Regulators around the world will grapple in 2017 with how to address AI. What happens when an autonomous car, bus and ambulance collide? When separate smart contract systems incorrectly record a negotiated loan agreement? When AIs and robots used in a complex supply chain, in construction, in smart city transportation or in the home, fail to work properly? The emerging approach involves two steps:
to establish advisory centres of AI excellence. The UK House of Commons Science and Technology Select Committee in October 2016 recommended the setting up of a Standing Commission on AI and a Leadership Council on Robotics and Autonomous Systems;  and
to adapt existing regulatory frameworks to cater for AI where practical.
In some regulated areas, like UK legal services for example, AI is in general terms already covered by the current regulatory framework. Here, the practical response is to adapt the engagement contract between law firm and client to set and detail expectations and outcomes.
In other areas however, like autonomous vehicles, new regulation will need to be grafted on to the current structure. Here, as AI development moves quickly from the human driver ‘hands on/eyes on’ world to a fully ‘hands off/eyes off’ world, the UK’s approach has been to recognise that policy is aiming at a moving target and to break the regulatory tasks down into bite sized chunks.
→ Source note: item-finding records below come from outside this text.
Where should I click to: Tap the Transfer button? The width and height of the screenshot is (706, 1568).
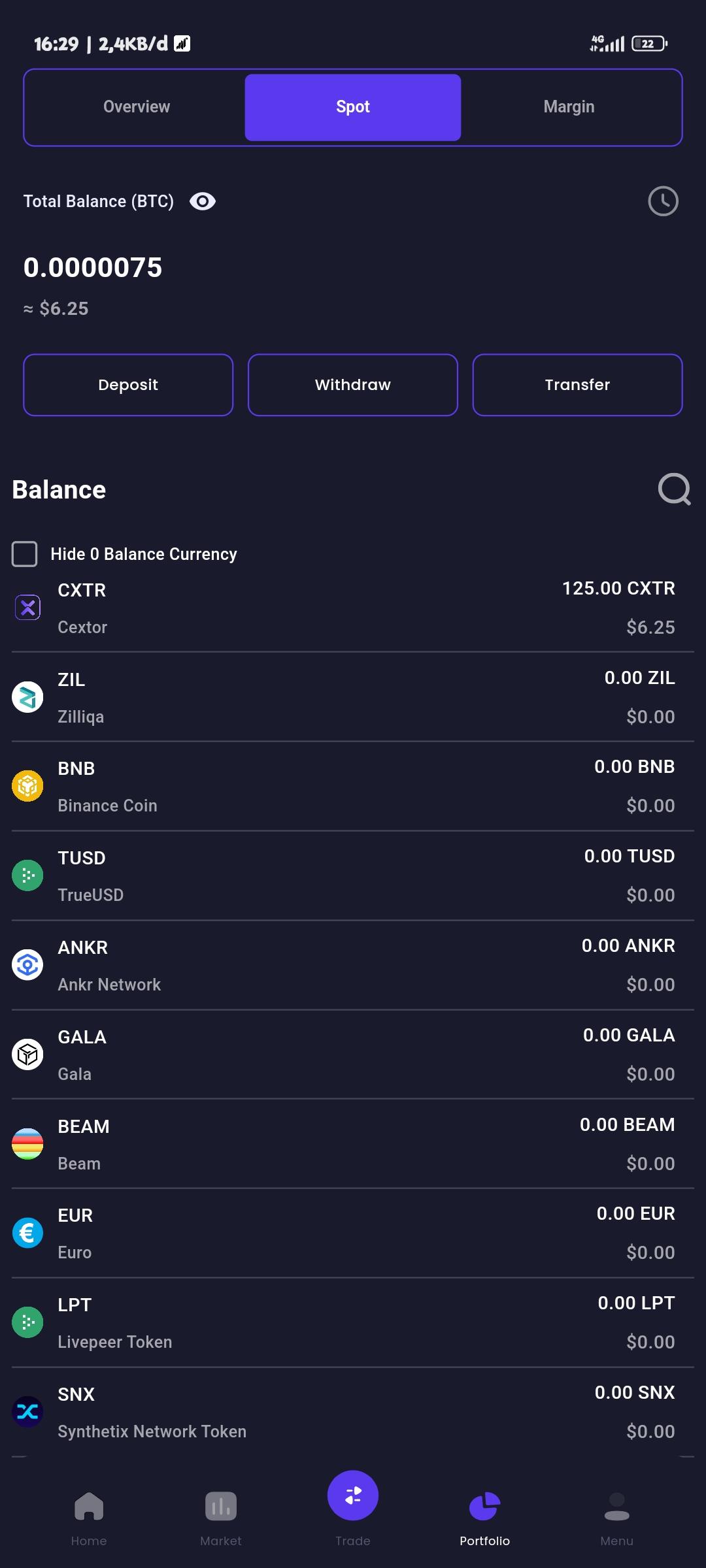tap(578, 385)
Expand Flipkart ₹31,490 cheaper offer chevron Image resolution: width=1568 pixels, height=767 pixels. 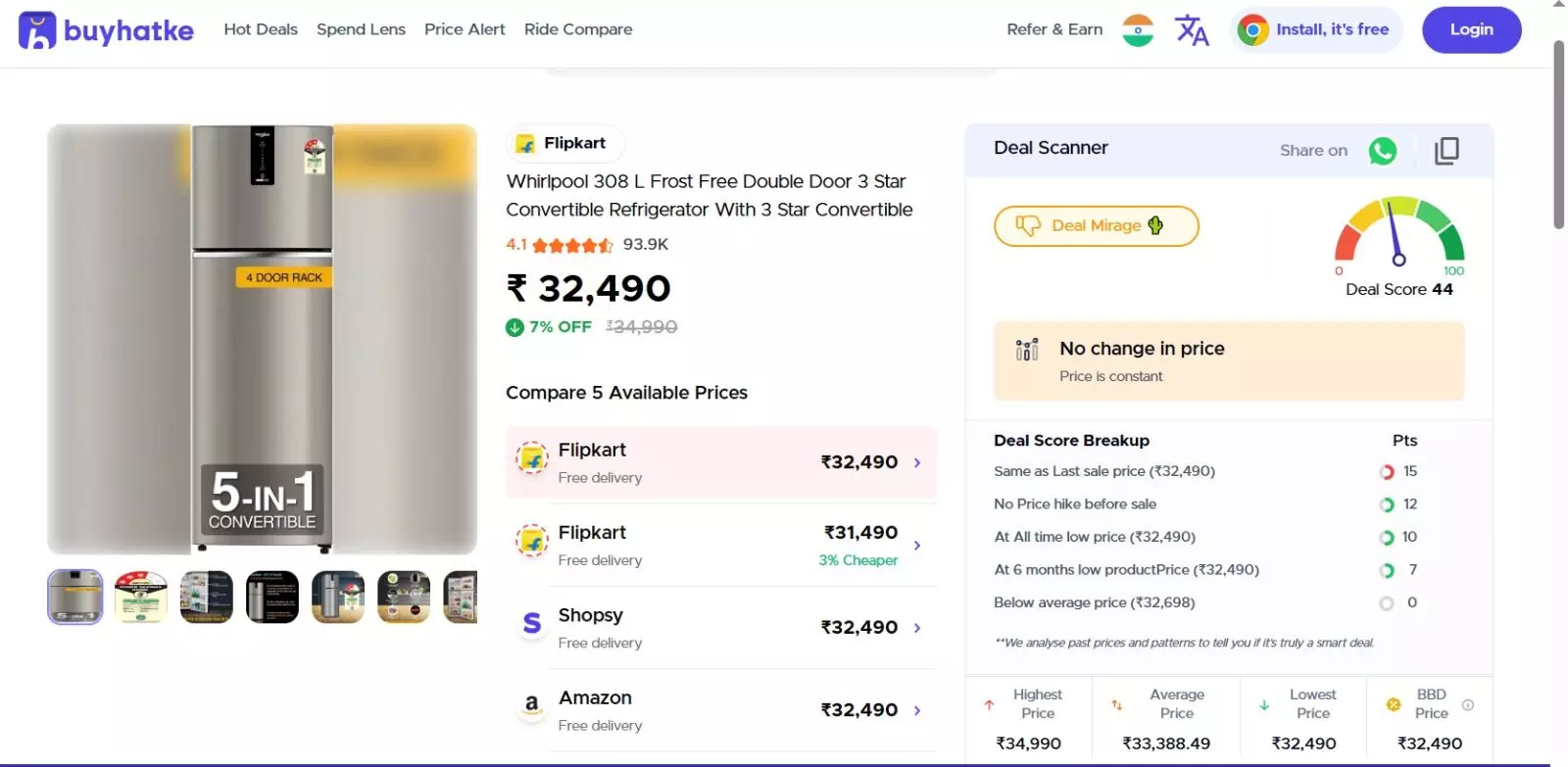click(917, 546)
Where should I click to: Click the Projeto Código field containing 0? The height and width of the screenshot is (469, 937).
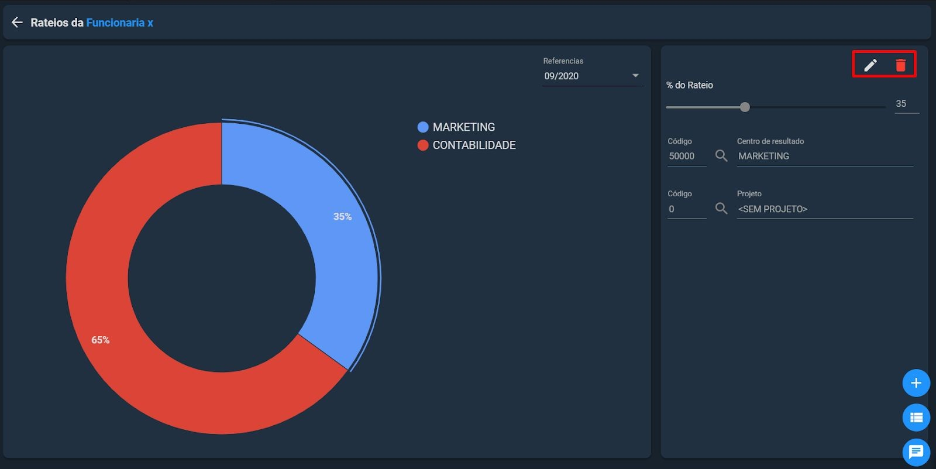687,209
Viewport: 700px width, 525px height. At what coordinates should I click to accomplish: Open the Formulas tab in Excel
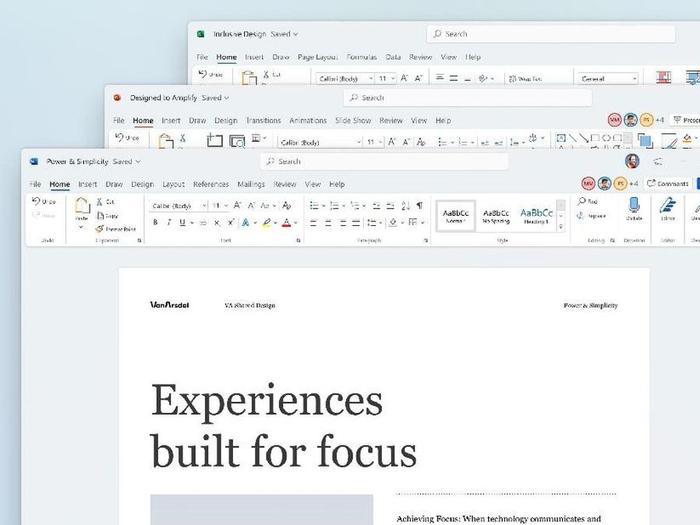point(363,57)
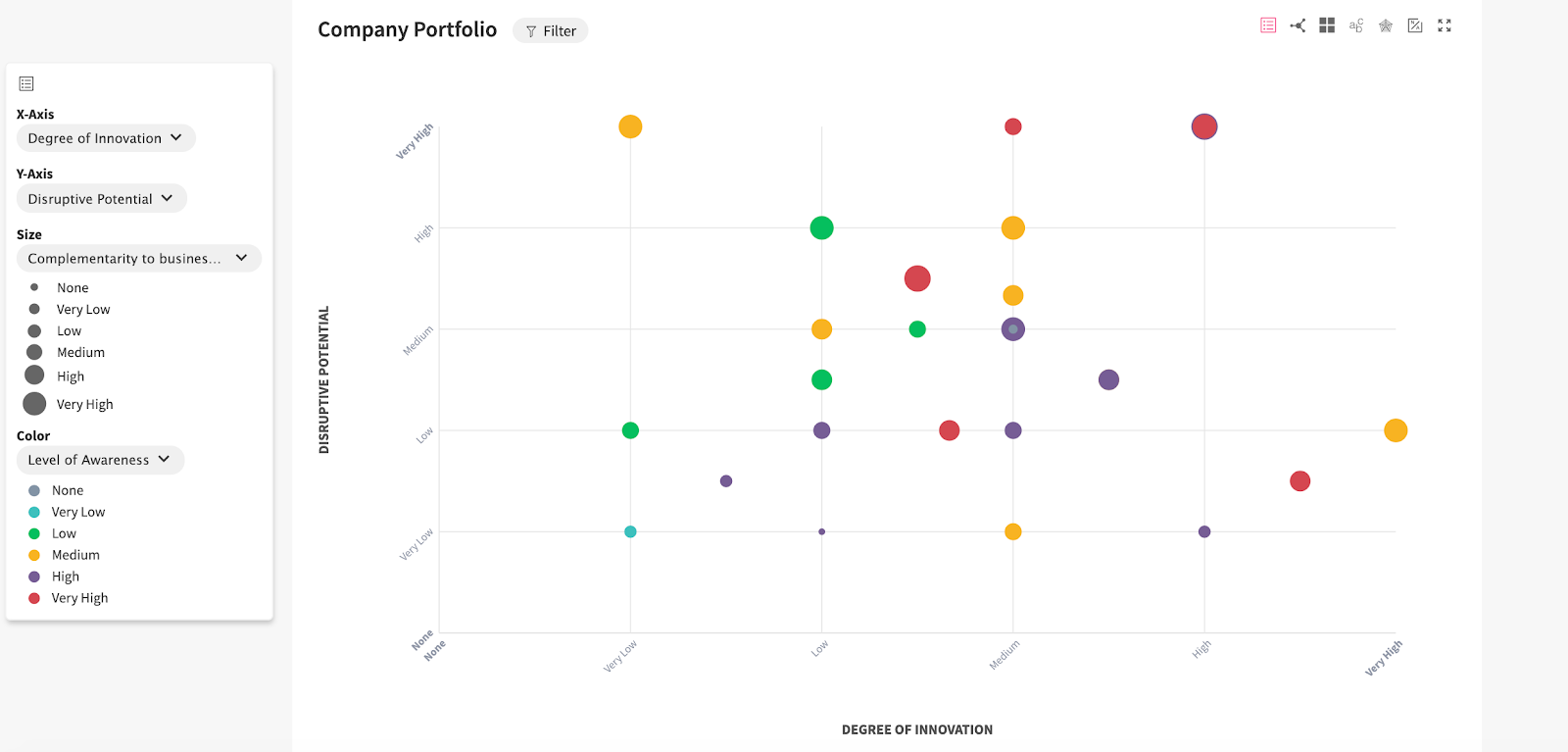The height and width of the screenshot is (752, 1568).
Task: Open the Size dropdown for Complementarity
Action: click(x=138, y=258)
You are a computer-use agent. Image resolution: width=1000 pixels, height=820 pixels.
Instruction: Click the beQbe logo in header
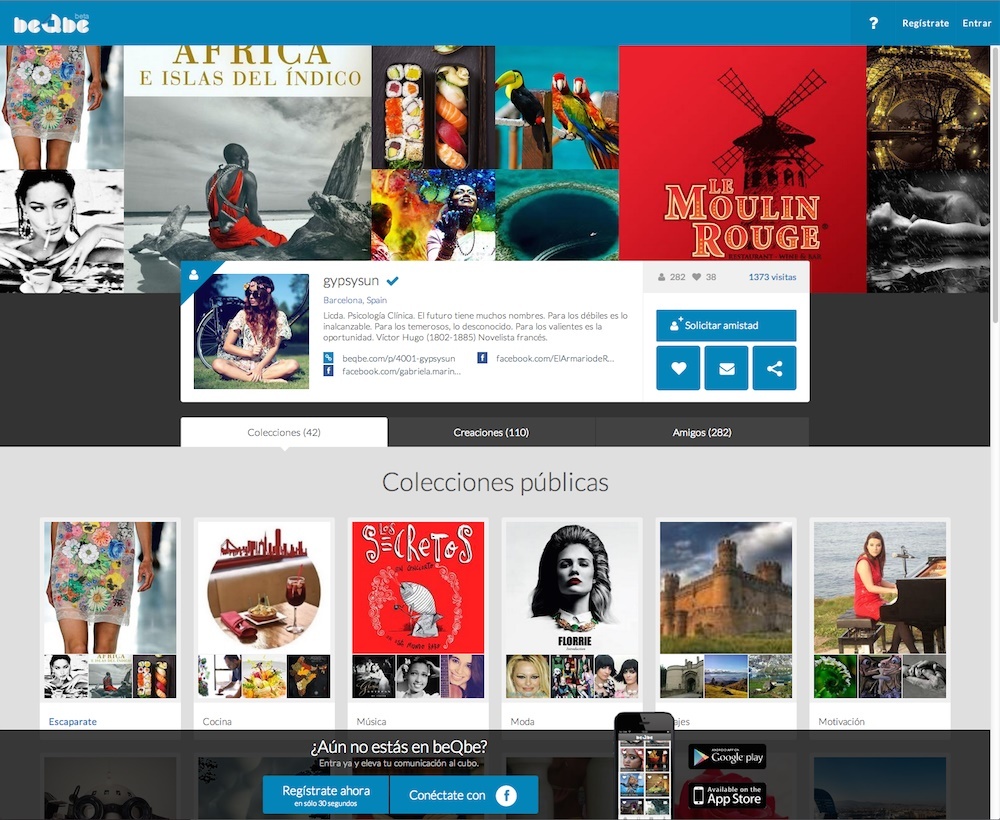[x=51, y=22]
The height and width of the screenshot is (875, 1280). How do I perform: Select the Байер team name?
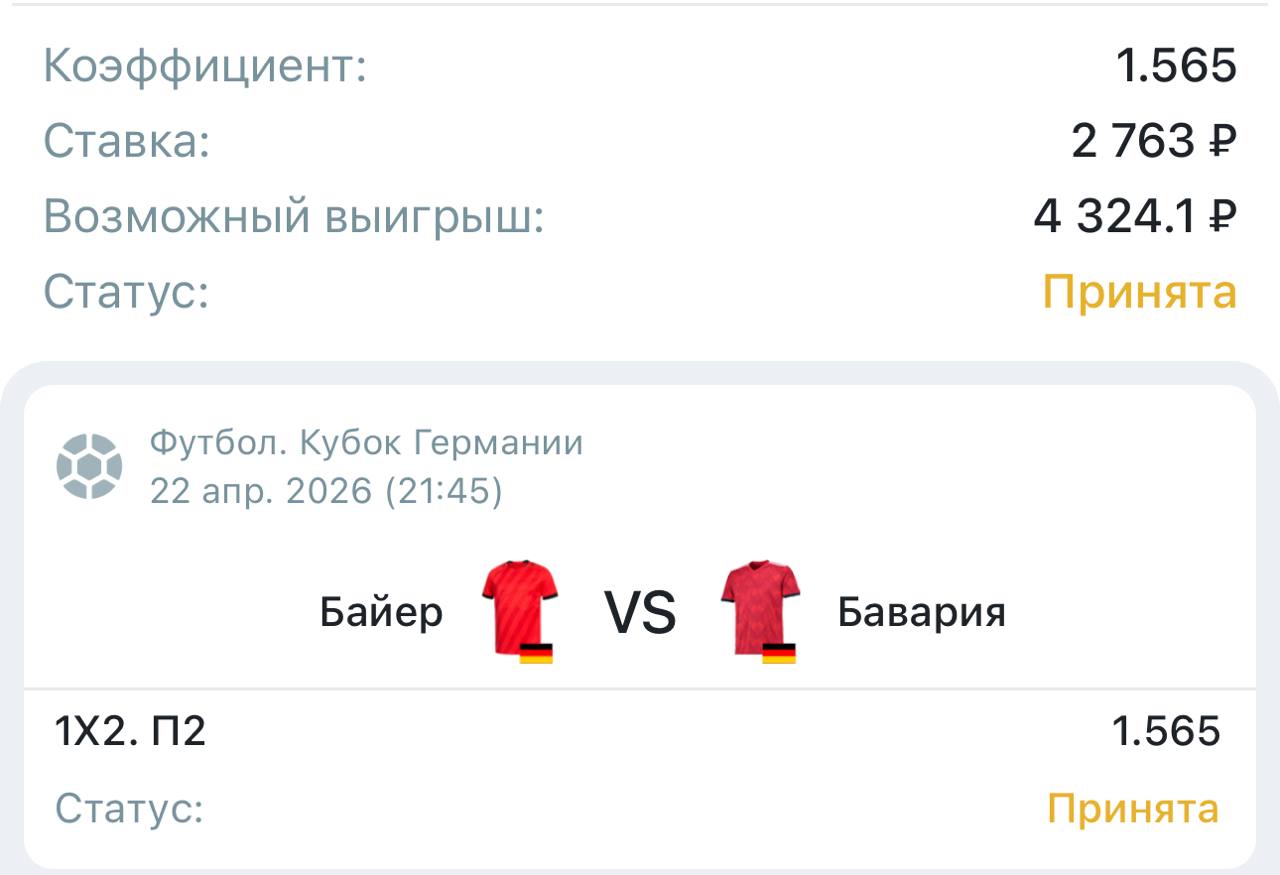(x=381, y=611)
So, the UK:
has clarified that the rules already permit testing of autonomous vehicles (2015);
identified issues around insurance, vehicle construction and Highway Code adaptation as blockers that need to removed (2016); and
is anticipating further waves of evidence-based reform as new technology develops.
As an aside, big data raises particular challenges for insurance, traditionally based on ‘top-down’ actuarial assessment and mutualisation of risk. Big data means that the premium charged to the individual insured can be much more precisely calculated ‘bottom up’, based on individual driving habits, domestic security, genetic predisposition to illness, etc. Aside from data protection implications, this poses serious questions around the potential for discrimination and potential difficulty or inability for those at high risk to get insurance cover. These issues will continue to play out in 2017, not only in retail general insurance but increasingly in professional and business insurance as big data and AI enable risk to be calibrated ever more precisely.
Competition policy continues to adapt to the online and AI-enabled world. With over 20% of UK retail sales taking place online in 2016, the UK Competition and Markets Authority (CMA) in early November 2016 launched a press campaign in the run up to ‘Black Friday’ aimed at warning online sellers against price fixing. More fundamentally, in a 2016 book called ‘Virtual Competition’  the authors have raised searching questions about the extent to which big data and AI in online selling platforms erode basic principles of competition law through instantaneous comparative price adjustments, concentration of platforms and data flows, and behavioural discrimination (determining the highest price the consumer will pay).
Outside the area of regulation, and as a final example of the adaptability of established legal principles to technological change, it’s perhaps the common law area of tort that is likely to see the most important developments influenced by the fourth industrial revolution. Negligence under English law centres on the common law duty ‘to be careful’, where, in the famous words of the UK House of Lords “the categories of negligence are never closed” , and it is hard to imagine that the common law duty of care will not arise in relation to many, or most, kinds of AI.